The number of languages spoken around the world is declining rapidly. Researchers say about half of the world's 6,000 languages will be extinct by the end of the century.
While linguists have sounded an alarm, relatively few research dollars have been directed to reversing this global trend. One effort is a collaboration between computer scientists in the United States and indigenous peoples in Chile, to ensure a future for languages at risk.
Mapudungun, is a language spoken by several hundred thousand Mapuche Indians in Chile. The language is not in any immediate danger of extinction, but the Mapuche fear that over time Spanish, the national language, will take over and Mapudungun will fade away.
To prevent that, computer scientists from Carnegie Mellon University Language Technologies Institute in Pittsburgh, Pennsylvania are developing new machine translation tools with the Mapuche. Institute director Jamie Carbonell says the initiative, backed by a $5 million grant from the National Science Foundation, is important both for cultural and scientific reasons. "The minority language or the home language encodes much of the culture. So, you do not want your cultural belief, your cultural tradition [or] your heritage to die with the language. And it often does. If a language disappears the culture that is promulgated [through] that language usually disappears as well. And so we want to preserve it for cultural reasons.
"We also want to preserve linguistic diversity in order to study the range of language that the human mind is capable of producing," he says. "As a scientific study if the number of things that we can study is reduced by a half or a quarter then there is much less than we can conclude about how the human mind works, about how languages originate, about how they evolve."
The first task, he says, is to understand how the minority language works. "Its words, its dictionary, its grammar rules or its syntax and structure and the way it is used, the situation of that language within the culture to convey ideas, to convey traditions and so forth. That codification of the language if you do it electronically it can also be used for education in that language so for children who learn that language at best only in their house and don't know how to write it."
Mr. Carbonell says hundreds of hours of Mapudungun have been recorded and transcribed.
Carbonell: "We have been building a lexicon which is the first step in building a full dictionary. We are starting to build a grammar of that language leading to translation between Spanish and Mapudungun and Mapudungun and Spanish. That's the next step."
Skirble: "This is very labor intensive."
Carbonell: "Unfortunately, yes."
Indigenous speakers fluent in Mapudungun and Spanish meticulously enter words and their translations into a computer program. Later, when the user types in a sentence, two languages appear on the screen with lines connecting the translated words. Jaime Carbonell says these linguistic maps help researchers understand the basic grammar and syntax of the minority language. "It is clear that all languages use the concept of words. It is clear that all languages use the principle of what's called head, meaning that a phrase or sentence or clause typically has one word or concept that dominates the other. For example, in a noun phrase the main noun is the head. In a clause the main verb is a head.
"The existence of those principles is useful because it means we save work, but almost all the work goes into not the few common points, but into the much richer diversity of points that are not in common."
Jaime Carbonell says the hard work begins at the point where words or phrases between the languages don't match.
Carbonell: "And when the mapping fails, it's very interesting. It is usually because the language has some unique feature that the minority language or new language does not have. Usually field linguists have already discovered [that feature], but the [field linguists] have provided one example. And we want a large number of examples to find out in general how to handle this unique feature. One example is that some languages have singular, dual and plural.
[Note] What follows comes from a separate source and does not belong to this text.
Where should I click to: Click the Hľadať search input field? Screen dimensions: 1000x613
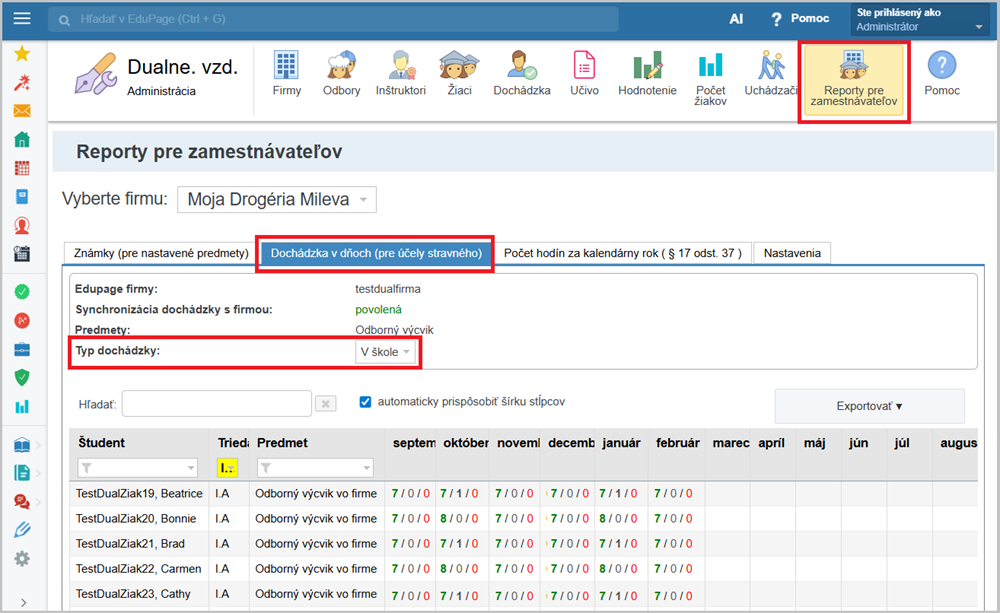point(217,403)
They use a different word when there are two or many of something. How do you map that into [the] English language that has only singular or plural or how do you map the other way around that divide the world into two or three. Those are some of the interesting challenges that you have."
Skirble: "How good can a machine translation be?"
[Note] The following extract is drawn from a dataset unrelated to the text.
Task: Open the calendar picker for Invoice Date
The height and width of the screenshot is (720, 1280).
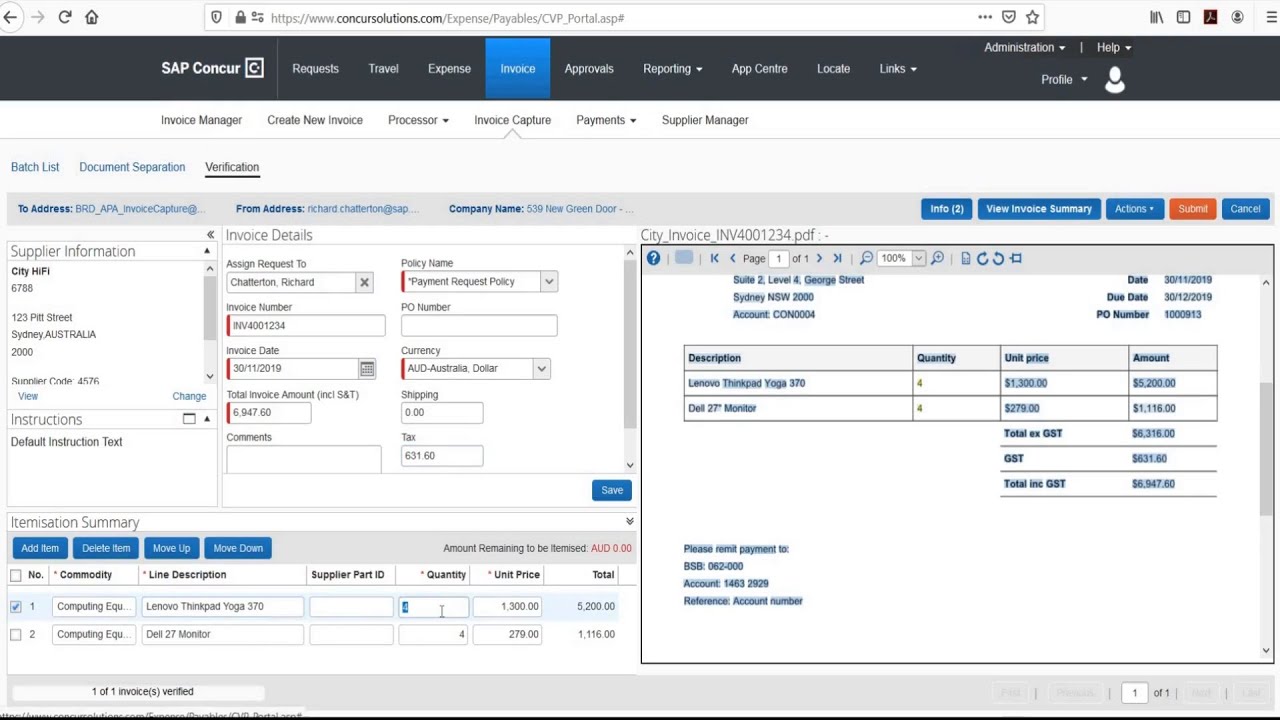Action: click(366, 368)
Carbonell: "The simple answer is that it can be good enough to be understood in general. Machine translation today is not as good as expert human translation. There is machine translation technology in a narrow domain that if you are translating only text about a subject matter you know ahead of time, and you put in all the possible structures that occur in that subject matter, then the translations within that domain can be as good as the best human translators. But that's only because a huge amount of work has gone into perfecting that narrow subject matter. Across the board we can not get that high quality translation. If something is crucially important than you have a human bilingual touch up the machine translation."
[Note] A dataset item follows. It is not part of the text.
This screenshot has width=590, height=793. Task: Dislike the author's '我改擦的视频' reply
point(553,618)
Skirble:: "And, this gives a certain dignity to the language [at risk]."
Carbonell: "Absolutely. Imagine having spoken a language that the only thing that are transmitted are inside the family and now having a medical text appears in that language or web pages appearing in that language or even something as mundane as a manual for how to run your automobile appearing in that language. It is not just a matter of dignity, but a matter of saying my language is good enough for everything. Whereas before the implicit message is that it is good enough for things totally unrelated from the larger society."
Computer scientists at Carnegie Mellon University are also working with indigenous peoples in Alaska, Peru and Columbia to preserve native languages in those countries. Jaime Carbonell says his institute trains native peoples to collect and enter the data, which, he says, both reduces the cost of software development, and empowers the indigenous community to direct how the new computer translation tools will be used.